Most small manufacturing-business owners only consider reaching out to an industrial electrician when they are having issues. However, these industry professionals can offer a wealth of knowledge where conservation is concerned. They can not only give you detailed information about what machinery and equipment is consuming the most power, but they can also help you set up technological regulating equipment so you can easily keep tabs on energy consumption in your facility on your own. 

Invest in production-control equipment that is energy efficient. 

If you are like most small manufacturing-business owners, there are at least a few processes in your facility that are automatically handled through automated machinery processes. While these types of equipment can definitely cut costs and the need for human labor, they can also be electricity hogs, consuming major amounts of power over a 24-hour period.

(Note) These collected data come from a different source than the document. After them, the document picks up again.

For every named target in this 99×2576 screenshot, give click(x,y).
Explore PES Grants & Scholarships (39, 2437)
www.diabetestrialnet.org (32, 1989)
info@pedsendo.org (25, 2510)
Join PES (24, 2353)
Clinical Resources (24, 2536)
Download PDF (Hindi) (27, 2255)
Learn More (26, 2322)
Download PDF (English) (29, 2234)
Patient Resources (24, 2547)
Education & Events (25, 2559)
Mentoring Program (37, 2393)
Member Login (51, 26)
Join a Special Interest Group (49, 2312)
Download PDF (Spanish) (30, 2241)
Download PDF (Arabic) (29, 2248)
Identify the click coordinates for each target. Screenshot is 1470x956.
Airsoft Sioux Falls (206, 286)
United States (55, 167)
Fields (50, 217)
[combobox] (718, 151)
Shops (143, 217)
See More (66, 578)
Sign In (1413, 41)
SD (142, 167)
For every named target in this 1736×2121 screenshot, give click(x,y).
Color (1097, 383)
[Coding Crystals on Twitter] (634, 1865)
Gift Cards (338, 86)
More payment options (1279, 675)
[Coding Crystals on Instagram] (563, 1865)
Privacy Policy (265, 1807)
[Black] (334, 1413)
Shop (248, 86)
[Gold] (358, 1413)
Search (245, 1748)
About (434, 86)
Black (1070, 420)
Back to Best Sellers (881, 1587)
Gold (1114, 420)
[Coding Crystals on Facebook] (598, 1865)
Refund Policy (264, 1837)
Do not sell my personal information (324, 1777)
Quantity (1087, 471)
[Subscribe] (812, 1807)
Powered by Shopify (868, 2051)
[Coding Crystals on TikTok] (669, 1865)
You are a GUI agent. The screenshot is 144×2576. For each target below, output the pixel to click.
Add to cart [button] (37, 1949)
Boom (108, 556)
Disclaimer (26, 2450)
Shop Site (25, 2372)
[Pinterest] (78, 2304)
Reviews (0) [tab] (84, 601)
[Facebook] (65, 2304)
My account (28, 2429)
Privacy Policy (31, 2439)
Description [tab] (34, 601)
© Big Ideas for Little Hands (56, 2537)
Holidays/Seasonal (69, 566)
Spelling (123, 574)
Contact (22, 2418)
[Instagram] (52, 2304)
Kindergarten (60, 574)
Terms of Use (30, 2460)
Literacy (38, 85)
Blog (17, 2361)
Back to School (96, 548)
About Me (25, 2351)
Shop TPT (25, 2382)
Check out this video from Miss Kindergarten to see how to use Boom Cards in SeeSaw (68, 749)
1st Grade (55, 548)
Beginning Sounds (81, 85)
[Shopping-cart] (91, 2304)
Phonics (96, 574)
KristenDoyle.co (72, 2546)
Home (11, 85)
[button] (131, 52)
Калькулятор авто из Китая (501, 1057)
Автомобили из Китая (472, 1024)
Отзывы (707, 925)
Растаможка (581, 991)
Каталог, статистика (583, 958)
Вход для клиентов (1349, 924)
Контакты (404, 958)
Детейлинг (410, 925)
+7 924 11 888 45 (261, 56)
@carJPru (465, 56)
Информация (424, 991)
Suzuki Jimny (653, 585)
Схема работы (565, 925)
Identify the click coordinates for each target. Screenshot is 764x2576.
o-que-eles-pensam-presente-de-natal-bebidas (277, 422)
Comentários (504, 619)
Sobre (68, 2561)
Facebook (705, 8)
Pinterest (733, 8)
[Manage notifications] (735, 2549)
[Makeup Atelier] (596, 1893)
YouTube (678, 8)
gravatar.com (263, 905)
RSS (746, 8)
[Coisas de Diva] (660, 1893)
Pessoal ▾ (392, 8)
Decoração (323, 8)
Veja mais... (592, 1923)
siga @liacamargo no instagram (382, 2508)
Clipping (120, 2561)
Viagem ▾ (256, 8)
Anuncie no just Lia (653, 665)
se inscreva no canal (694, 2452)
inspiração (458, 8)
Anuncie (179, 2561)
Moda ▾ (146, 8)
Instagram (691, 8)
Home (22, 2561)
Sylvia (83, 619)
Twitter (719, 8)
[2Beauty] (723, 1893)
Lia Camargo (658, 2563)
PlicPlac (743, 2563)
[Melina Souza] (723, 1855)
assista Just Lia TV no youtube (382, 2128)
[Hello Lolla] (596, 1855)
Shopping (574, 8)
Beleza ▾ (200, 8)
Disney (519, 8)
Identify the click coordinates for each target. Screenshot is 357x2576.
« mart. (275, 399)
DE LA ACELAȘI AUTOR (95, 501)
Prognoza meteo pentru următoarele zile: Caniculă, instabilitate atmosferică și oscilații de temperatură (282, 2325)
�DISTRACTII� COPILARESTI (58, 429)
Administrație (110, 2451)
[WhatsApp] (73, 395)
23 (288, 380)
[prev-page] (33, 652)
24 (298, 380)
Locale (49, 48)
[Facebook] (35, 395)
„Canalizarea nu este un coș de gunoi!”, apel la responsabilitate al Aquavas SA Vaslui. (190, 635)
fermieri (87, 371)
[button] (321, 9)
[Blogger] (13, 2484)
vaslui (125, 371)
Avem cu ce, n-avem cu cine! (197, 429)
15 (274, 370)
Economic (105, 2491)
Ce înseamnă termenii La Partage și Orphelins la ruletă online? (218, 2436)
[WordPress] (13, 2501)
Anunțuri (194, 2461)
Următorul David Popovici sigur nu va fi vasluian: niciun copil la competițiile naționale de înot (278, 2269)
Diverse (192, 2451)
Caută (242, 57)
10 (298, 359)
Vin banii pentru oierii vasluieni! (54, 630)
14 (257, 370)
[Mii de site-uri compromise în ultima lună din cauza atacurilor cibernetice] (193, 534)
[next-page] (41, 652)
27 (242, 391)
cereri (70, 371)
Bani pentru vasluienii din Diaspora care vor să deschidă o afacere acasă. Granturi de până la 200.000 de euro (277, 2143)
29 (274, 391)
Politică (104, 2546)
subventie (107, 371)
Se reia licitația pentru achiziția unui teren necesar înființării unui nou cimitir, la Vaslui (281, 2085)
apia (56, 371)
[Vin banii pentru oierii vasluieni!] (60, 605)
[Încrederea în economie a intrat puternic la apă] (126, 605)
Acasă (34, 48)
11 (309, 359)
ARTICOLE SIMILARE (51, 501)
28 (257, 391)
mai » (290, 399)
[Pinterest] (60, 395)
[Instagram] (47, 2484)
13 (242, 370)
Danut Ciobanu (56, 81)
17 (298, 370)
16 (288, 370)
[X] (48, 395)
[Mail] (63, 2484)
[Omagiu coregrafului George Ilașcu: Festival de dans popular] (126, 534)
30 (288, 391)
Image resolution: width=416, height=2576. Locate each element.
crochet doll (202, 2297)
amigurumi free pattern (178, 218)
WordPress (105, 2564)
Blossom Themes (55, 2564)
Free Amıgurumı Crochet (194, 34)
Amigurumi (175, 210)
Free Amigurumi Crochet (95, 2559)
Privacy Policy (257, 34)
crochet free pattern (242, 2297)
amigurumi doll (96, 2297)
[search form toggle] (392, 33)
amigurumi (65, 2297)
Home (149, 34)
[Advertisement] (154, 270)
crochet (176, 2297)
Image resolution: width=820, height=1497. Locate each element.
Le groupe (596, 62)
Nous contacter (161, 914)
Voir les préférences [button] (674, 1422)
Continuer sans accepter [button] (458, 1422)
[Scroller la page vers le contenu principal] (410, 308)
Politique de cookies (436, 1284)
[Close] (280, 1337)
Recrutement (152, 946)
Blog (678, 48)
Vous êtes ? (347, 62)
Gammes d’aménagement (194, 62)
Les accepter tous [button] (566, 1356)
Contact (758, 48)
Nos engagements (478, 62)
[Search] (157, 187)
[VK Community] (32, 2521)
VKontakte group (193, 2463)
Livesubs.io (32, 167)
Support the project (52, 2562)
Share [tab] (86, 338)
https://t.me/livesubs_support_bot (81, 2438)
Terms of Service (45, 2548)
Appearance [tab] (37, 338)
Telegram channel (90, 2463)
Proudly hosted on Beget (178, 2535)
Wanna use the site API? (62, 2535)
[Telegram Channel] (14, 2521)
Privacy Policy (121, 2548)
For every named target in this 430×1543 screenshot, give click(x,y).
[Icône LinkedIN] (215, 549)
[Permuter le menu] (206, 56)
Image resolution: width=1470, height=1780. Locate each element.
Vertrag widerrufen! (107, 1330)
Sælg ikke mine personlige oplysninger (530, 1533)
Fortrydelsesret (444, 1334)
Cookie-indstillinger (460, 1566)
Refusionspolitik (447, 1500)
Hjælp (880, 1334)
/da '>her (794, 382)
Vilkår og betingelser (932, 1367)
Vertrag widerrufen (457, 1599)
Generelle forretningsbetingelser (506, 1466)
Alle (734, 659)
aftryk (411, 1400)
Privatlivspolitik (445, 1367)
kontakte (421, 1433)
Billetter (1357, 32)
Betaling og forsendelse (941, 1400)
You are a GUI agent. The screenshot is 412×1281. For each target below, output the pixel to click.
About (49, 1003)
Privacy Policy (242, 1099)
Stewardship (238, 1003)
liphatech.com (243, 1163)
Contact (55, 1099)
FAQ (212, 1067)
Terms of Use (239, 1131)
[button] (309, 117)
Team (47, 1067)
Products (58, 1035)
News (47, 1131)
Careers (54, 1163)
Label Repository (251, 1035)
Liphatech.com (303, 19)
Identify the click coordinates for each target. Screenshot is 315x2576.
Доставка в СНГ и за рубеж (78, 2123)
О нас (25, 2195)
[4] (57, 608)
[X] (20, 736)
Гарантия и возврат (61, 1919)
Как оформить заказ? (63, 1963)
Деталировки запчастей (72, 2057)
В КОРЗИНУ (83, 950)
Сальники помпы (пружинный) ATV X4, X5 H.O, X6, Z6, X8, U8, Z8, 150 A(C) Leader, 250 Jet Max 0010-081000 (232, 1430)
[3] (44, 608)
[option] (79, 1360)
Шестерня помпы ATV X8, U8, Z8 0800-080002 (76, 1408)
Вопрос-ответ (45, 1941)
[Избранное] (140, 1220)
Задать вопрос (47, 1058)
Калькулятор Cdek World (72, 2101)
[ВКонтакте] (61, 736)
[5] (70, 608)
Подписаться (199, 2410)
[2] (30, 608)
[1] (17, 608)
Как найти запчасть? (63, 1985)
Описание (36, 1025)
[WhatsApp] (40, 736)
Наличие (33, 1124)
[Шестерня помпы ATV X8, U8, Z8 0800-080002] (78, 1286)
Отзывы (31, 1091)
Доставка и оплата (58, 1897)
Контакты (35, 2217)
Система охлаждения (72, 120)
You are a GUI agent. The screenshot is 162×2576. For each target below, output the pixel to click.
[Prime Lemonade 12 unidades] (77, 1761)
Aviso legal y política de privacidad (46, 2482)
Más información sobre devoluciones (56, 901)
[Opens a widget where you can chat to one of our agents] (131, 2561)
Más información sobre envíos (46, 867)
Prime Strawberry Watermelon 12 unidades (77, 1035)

This is especially an issue with older automated equipment, so it is worth making a few upgrades in energy-efficient equipment to save money on power costs for the long term. 

Consider looking at ways your business could generate its own power. 

In some manufacturing situations, creating your own power in the form of electricity could be a possibility to consider. One small woodworking plant in Campbellsville, Kentucky recently made the news because it burns wood waste in a combined heat and power system to generate electricity to power lights and equipment. The company actually generates 75 to 80 percent of the electricity it needs to operate by using this system. Take a look at the processes within your small manufacturing business to determine whether there could be ways for you to do the same.